NCGC Projects

A National Research and Innovation Platform for Personalized Cancer Medicine

The project will establish the required general technology, methodology and interpretation procedures, which will be commonly shared, for utilizing the mutation profile of the tumor to guide the adaptation of cancer treatment to the individual patient.

Malignant neoplasm mole (melanoma)

Our first project was the sequencing of all genes (EKSOM) in 114 melanomas and normal samples from all patients. These data are now being analyzed. The project is performed at Haukeland University Hospital.

Colorectal cancer

The exomes of 100 pairs of normal/cancer patient samples have been sequenced, and are now being analyzed for mutations. This project is performed at Oslo University Hospital.

Multiple Myeloma

Myelomatosis and chronic lymphatic leukaemia (CLL) are the most common cancers of the blood, with 370 annual new cases.

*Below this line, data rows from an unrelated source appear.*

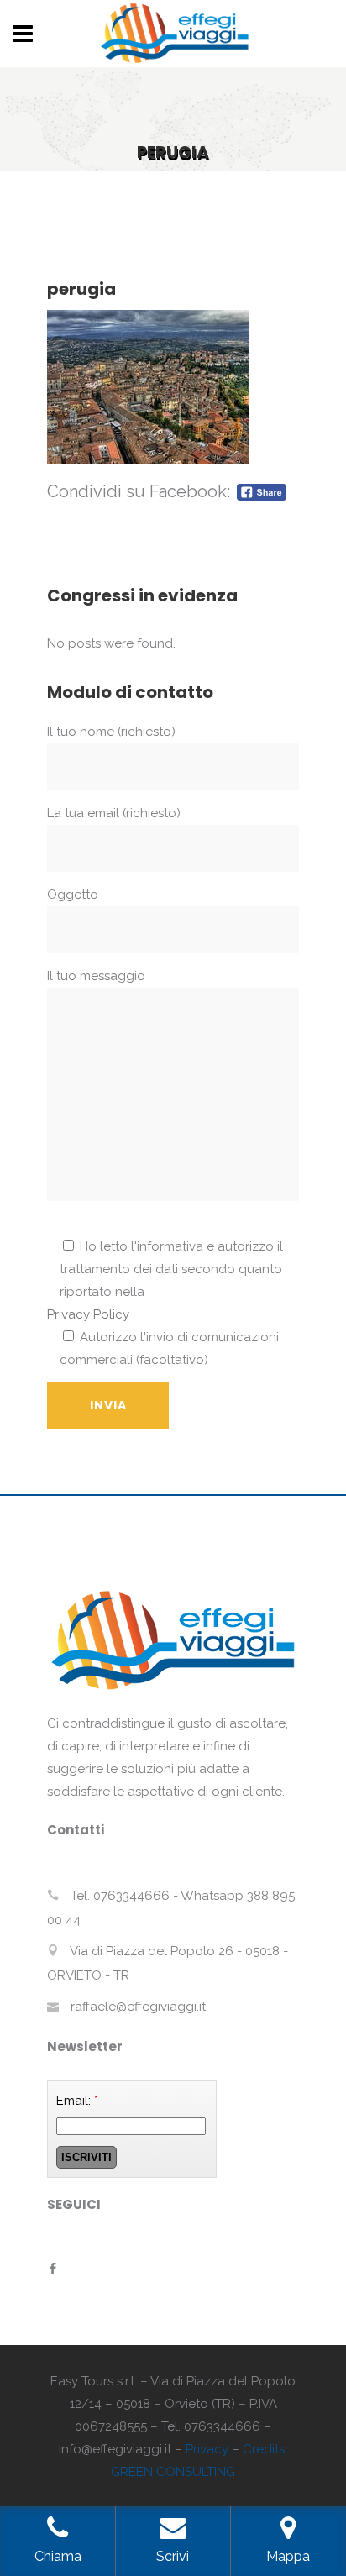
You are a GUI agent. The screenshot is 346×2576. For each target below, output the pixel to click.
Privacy (207, 2449)
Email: (77, 2100)
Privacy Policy (88, 1314)
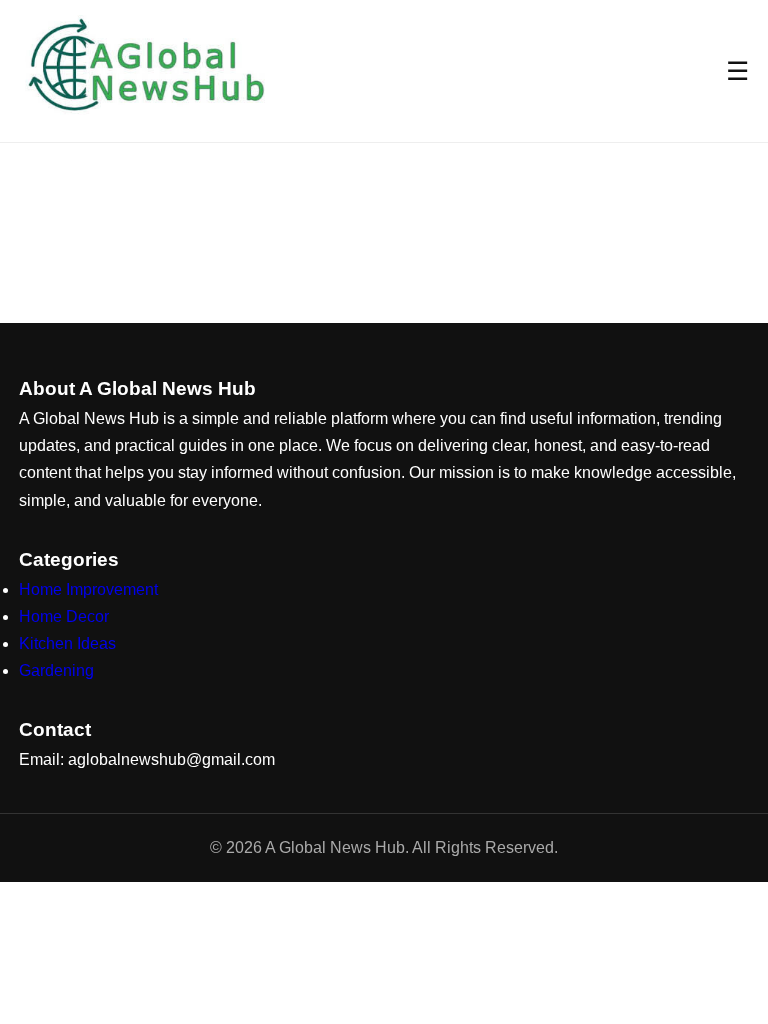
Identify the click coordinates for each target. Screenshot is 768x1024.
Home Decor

We are about to determine the sequence of all genes in several subtypes of Lymphoma. The project is performed at Oslo University Hospital.


We are currently planning the sequencing of the eksom of groups of specifically selected subtypes of leukaemia. The project is based at Haukeland University Hospital.


In collaboration with the clinical sarcoma groups in all Norwegian health regions, we are initiating a population-based investigation of tumor mutations in Norwegian patients with high-grade sarcoma, and the hope is to identify mutated genes which are currently subject to targeted therapies in other cancer types, thereby opening for the opportunity to utilise these treatments for sarcoma patients.

Prostate Cancer

Heterogeneity of genetic changes in multifocal prostate cancer

Breast cancer

A study of metastatic breast cancer is being planned.

Ovarian Cancer

Ovarian Cancer is the most lethal gynecological cancer. The symptoms of ovarian cancer come late and are often non-specific. Consequently, approximately two-thirds of the patients are diagnosed with advanced stages (FIGO stage III or IV).


A crucial part of the work is to analyse the DNA code in the most efficient and precise way. Each step of the process requires optimisation to prevent errors in the readout.


A crucial part of the work is to analyse the DNA code in the most efficient and precise way. Each step of the process requires optimisation to prevent errors in the readout.

Health economics

The goal is to achieve the best possible health care for all people of the society with the limited resources available to health care.


The work-package for ethics, law and public aspects is led by professor Jan Helge Solbakk at the public health department at the University of Oslo. The Norwegian Biotechnology Advisory Board and the Oslo Cancer Cluster are also involved in this work-package.

Public dialogs

The Norwegian Biotechnology Advisory Board led by Director Sissel Rogne participates in the ethical research projects as well as the public discussions. The Cancer Society contributes wit the perspective of the patient.


The project «Legal Regulation of Information Processing Relating to Personalized Cancer Medicine» is led by Professor Jan Helge Solbakk. The project is a collaboration between The Centre for Medical Ethics at The Medical Faculty, University of Oslo and The Norwegian Research Center for Computers and Law at The Faculty of Law, University of Oslo.

Innovative networks

The Oslo Cancer Cluster actively supports the Norwegian Cancer Genomics Consortium (NCGC), and has done so since the start. The Oslo Cancer Cluster Management Team in close collaboration with several members, was vital in supporting the birth of the NCGC and is actively promoting the consortium and its activities through its meeting places and networks - both national and international. Personalized Cancer Medicine is an area of great importance for the Oslo Cancer Cluster, and one of the major projects we work on. The area is of key importance for all member groups, from academic researchers, to clinicians, biotech and pharma companies developing novel cancer treatments in preclinical and clinical research. A personal approach to cancer care improves patient care, and tailored treatment based on individual diagnostics, can address existing and future challenges of our health care system.

Associated projects

NCGC wants to collaborate with all the national cancer research groups and other relevant groups to ensure a future use of the platform once fully generated.